If the element’s scroll container is point-snapping, and this property does not specify a valid snap position in both axises (that is, it contains none), the element does not contribute any snap positions at all.
For all of these values, the block or inline axis is relative to the element’s parent’s writing mode.
Is this the correct writing mode to compute against? Or should it be the scroll container’s writing mode?
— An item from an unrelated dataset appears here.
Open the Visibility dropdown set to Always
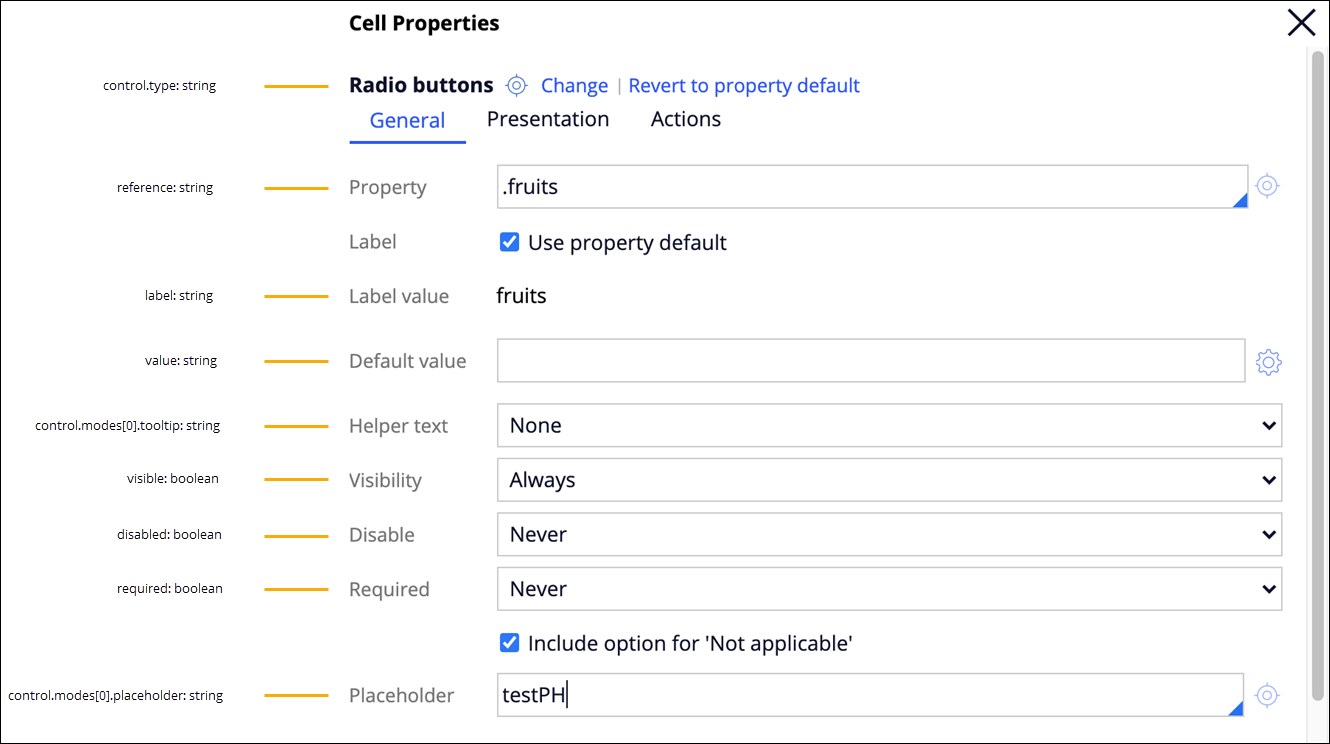The image size is (1330, 744). 889,480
Why no <length> or <position> values?
The values here represent alignments
(in the sense of align-self and justify-self),
so are consistent with that syntax.
We chose to use this simpler syntax without lengths or percentages
because the scroll-snap-margin concept already provides length offsets—
6.2.1. Scoping Valid Snap Positions to Visible Boxes
Since the purpose of scroll snapping is to align content within the viewport for optimal viewing: in all cases, the specified alignment creates a valid snap position only if at least part of the snap area is within the snapport. For example, a snap area is top-aligned to the snapport if its top edge is coincident with the snapport’s top edge; however, this alignment is nonetheless not a valid snap position if the entire snap area is outside the snapport.
Why limit snapping to only when the element is visible?
As the WebKit implementers point out, extending a snap edge infinitely across the canvas only allows for snapping gridded layouts, and produces odd behavior for the user when off-screen elements do not align with on-screen elements. (If this requirement is onerous for implementers however, we can default to a gridded behavior and introduce a switch to get smarter behavior.)6.2.2. Snapping Boxes that Overflow the Scrollport
If the snap area is larger than the snapport in a particular axis, and there are no other snap areas within the snapport that would provide a snap position aligning the overflowing snap area within the snapport, then any scroll position in which the snap area covers the snapport is a valid snap position in that axis. The UA may use the specified alignment as a more precise target for certain scroll operations (e.g. inertial scrolling or explicit paging).
Since the snap area is larger than the snapport, while the area fully fills the viewport, the container can be scrolled arbitrarily and will not try to snap back to its aligned position. However, if the container is scrolled such that the area no longer fully fills the viewport in an axis, the area resists outward scrolling until you fling out or pull it sufficiently to trigger snapping to a different snap position.
6.2.3. Unreachable Snap Areas
If a snap position is unreachable as specified, such that aligning to it would require scrolling the scroll container’s viewport past the edge of its scrollable area, the used snap position for this snap area is the position resulting from scrolling as much as possible in each relevant axis toward the desired snap position.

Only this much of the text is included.